Big Data Architecture with Azure


Diagrams






Book Recommendations

Mastering Azure Analytics, by Zoiner Tejada.

Beginning Apache Spark Using Azure Databricks: Unleashing Large Cluster Analytics in the Cloud, by Robert Ilijason. I haven't read this but have had it recommended to me.

Understanding Azure Data Factory: Operationalizing Big Data and Advanced Analytics Solutions, by Sudhir Rawat and Abhishek Narain. I haven't read this but have had it recommended to me.


Architecture

There are a number of different high-level architecture diagrams available for big data processing, with various names for the phases.

The most common version has nine phases: Data Sources, Data Storage, Real-Time Message Ingestion, Batch Processing, Stream Processing, Machine Learning, Analytics & Reporting, Orchestration.

https://docs.microsoft.com/en-us/azure/architecture/data-guide/big-data/






Some Microsoft docs simplify it into four phases: Load & Ingest, Store, Process, Serve. Annoyingly, they often name them differently. For example, course DP-201 and its exam use the terms Ingestion, Data Storage, Analysis, and Virtualization. Except where they use Ingest, Process, Store, and Analyse/Report. Courses DP-200 and DP-203 (and their associated exams) use Ingest, Store, Prep & Train, and Model & Serve. Sheesh.

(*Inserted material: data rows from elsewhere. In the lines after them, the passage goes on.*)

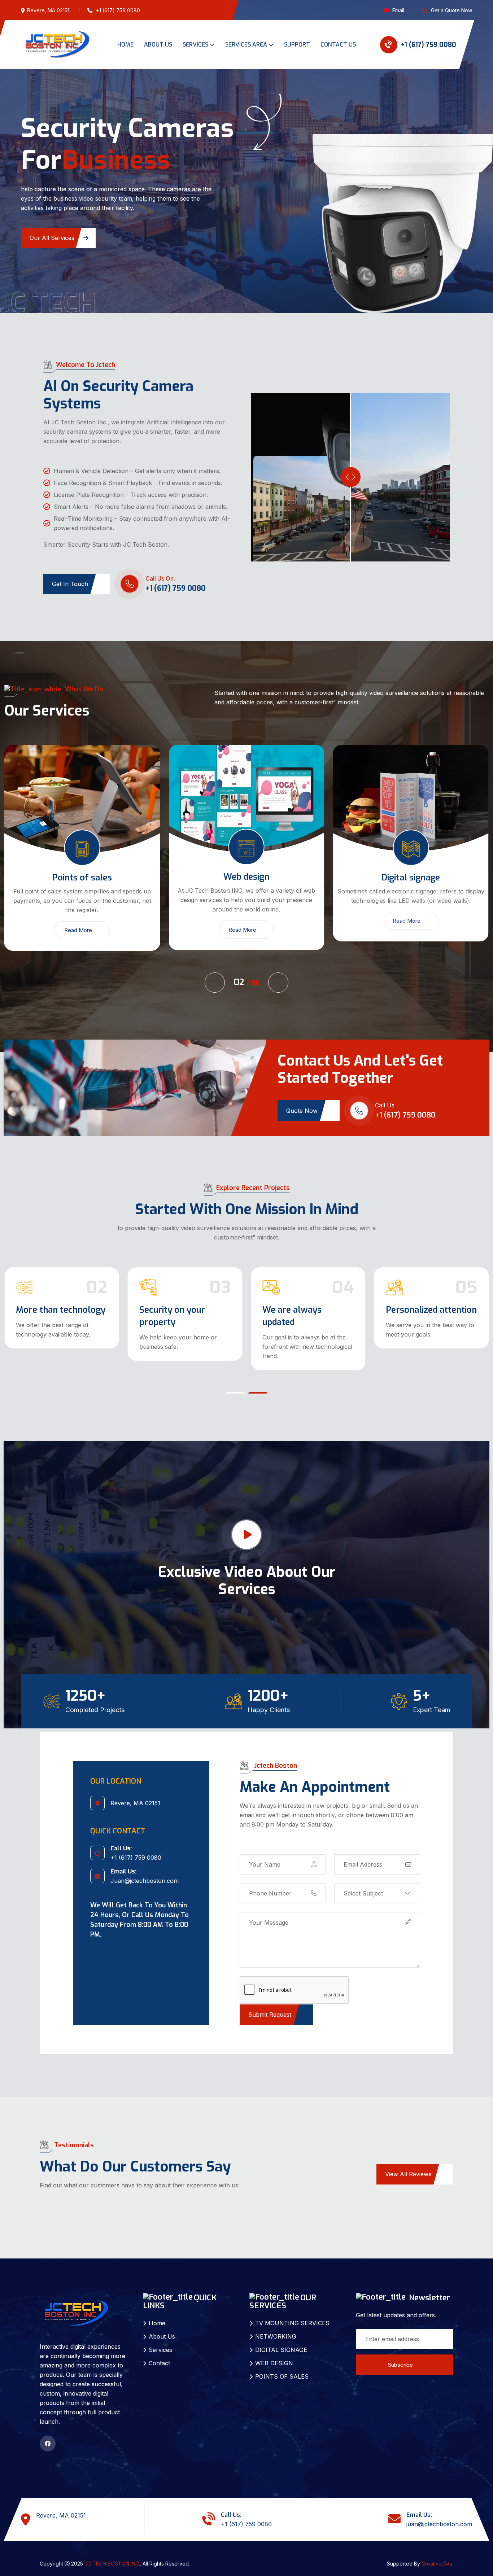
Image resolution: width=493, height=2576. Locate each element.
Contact (159, 2353)
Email (398, 10)
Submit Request (269, 2005)
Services (160, 2340)
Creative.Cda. (437, 2554)
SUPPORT (297, 44)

https://docs.microsoft.com/en-us/azure/architecture/data-guide/big-data/

https://docs.microsoft.com/en-us/azure/architecture/example-scenario/dataplate2e/data-platform-end-to-end


Choice of Batch Processing services

Azure Databricks, Azure Synapse Analytics and Azure HDInsight have a lot of overlap between their use cases (the Batch Processing section of the big picture). I guess Fabric is also going to be a choice, when Microsoft release it in a working state. :-)

https://adatis.co.uk/databricks-vs-synapse-spark-pools-what-when-and-where/

https://docs.microsoft.com/en-us/answers/questions/587071/differnce-between-synapse-and-databricks.html

https://www.clearpeaks.com/cloud-analytics-on-azure-databricks-vs-hdinsight-vs-data-lake-analytics/

https://stackoverflow.com/questions/50679909/azure-data-lake-vs-azure-hdinsight

https://visualbi.com/blogs/microsoft/azure/etl-azure-databricks-vs-data-lake-analytics/

We could also mention Azure Batch, though it is more an HPC service than a BI service.
https://azure.microsoft.com/en-us/services/batch/

Note that Azure Data Lake Analytics hasn't seen any updates for a couple of years (and its query language, U-SQL, doesn't support Data Lake Storage Gen2). It seems to have been abandoned.